SUCY DE CLISSON (Simon-Antoine-François-Marie de)



SUCY DE CLISSON (Simon-Antoine-François-Marie de)), ordonnateur en chef des armées d'Italie et d'Egypte, né à Valence, le 19 juin 1764, d'Antoine-François, dit le chevalier de Sucy, commissaire des guerres au département de cette ville, et d'Anne-Marie Simon de Levet de Malaval, appartenait à une famille de Picardie, connue dès le xve siècle, et dont la noblesse fut reconnue en 1666. Entré à quinze ans dans le régiment provincial d'artillerie de Grenoble, en qualité de sous-lieutenant, il démissionna le 21 avril 1788, pour devenir élève commissaire des guerres, et succéda, le 1er juillet suivant, à son père, dans des fonctions qui étaient celles de nos intendants militaires actuels. Cette situation, jointe à un esprit des plus cultivés et fort libéral, en fit un des hommes les plus importants de sa ville natale, pendant les premières années de la Révolution, bien qu'il se tînt prudemment à l'écart des violents. Ainsi fut-il un des députés que ses compatriotes envoyèrent à Grenoble, le 18 juillet 1789, avec pouvoir d'y " consentir, au nom de la cité, à tous actes d'union et de sûreté qui seraient jugés nécessaires, " et, sept jours après, l'élisait-on membre du comité de correspondance politique.

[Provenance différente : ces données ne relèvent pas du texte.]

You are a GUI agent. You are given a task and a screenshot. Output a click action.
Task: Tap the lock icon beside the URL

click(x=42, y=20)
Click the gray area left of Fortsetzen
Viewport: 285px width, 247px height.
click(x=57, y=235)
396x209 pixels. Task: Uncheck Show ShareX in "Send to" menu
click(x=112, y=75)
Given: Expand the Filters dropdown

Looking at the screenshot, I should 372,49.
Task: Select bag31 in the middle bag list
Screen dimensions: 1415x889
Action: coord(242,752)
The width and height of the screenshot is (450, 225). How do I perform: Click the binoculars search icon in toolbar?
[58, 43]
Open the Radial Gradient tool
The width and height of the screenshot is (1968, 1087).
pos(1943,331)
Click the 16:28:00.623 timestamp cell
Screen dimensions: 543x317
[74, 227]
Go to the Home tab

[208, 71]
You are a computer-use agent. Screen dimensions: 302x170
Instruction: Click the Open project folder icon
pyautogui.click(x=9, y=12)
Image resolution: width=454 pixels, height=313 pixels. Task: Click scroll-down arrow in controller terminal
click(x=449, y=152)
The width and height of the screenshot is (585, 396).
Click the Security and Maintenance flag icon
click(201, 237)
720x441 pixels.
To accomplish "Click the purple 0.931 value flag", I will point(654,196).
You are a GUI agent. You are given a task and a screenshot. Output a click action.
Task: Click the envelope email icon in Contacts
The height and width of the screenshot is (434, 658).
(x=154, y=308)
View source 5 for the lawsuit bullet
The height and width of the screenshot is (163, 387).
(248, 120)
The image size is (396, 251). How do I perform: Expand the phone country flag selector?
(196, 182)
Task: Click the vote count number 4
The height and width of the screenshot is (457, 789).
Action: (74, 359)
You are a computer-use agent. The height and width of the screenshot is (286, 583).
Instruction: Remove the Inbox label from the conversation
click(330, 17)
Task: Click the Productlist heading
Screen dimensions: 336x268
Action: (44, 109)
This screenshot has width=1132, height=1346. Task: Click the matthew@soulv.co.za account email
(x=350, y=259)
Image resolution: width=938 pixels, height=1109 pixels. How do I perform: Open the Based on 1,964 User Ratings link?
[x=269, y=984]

Neuf mois plus tard (19 avril 1790), le roi chargeait Sucy d'organiser, de concert avec deux personnes de son choix, les nouvelles municipalités et les administrations départementale et de district, et c'est conséquemment lui qui, s'étant adjoint pour cela MM. de Josselin et Rigaud de l'Isle, convo{360}qua l'assemblée tenue à Chabeuil, du 19 au 29 mai 1790, pour la désignation du chef-lieu et des premiers administrateurs du département de la Drôme. Puis, en dépit de la marche des événements, il lui suffit de prêter le serment civique, le 1er mai 1792, pour pouvoir traverser en paix, auprès de sa mère, les plus mauvais jours ; exerçant même autour de lui une telle influence, qu'en pleine Terreur (28 mai 1793), il fit voter, malgré Payan, par les administrateurs du département et la municipalité de Valence réunis, une adresse à la Convention, l'invitant à mettre promptement fin aux querelles des partis, en élaborant une constitution dans laquelle " les principes philosophiques " se rencontreraient avec " la praticabilité, sans laquelle les lois sont de vaines théories. " Son activité étant d'ailleurs telle, que, tout en ne négligeant nullement ses fonctions, il s'occupait alors de tout ce qui intéressait les Valentinois : d'une fonderie de canons, qu'il dirigea d'abord lui-même ; d'une bibliothèque formée des livres des émigrés et des couvents, etc. Mais ce n'est qu'en 1794 (27 octobre), et non deux ans plus tôt, comme l'avance Rochas, que ses compatriotes envoyèrent " le citoyen Sucy, dont les lumières et le zèle sont bien connus ", et Montalivet, à Paris, pour y faire toutes démarches en vue de conserver l'école d'artillerie, qu'il était question de rendre aux Grenoblois.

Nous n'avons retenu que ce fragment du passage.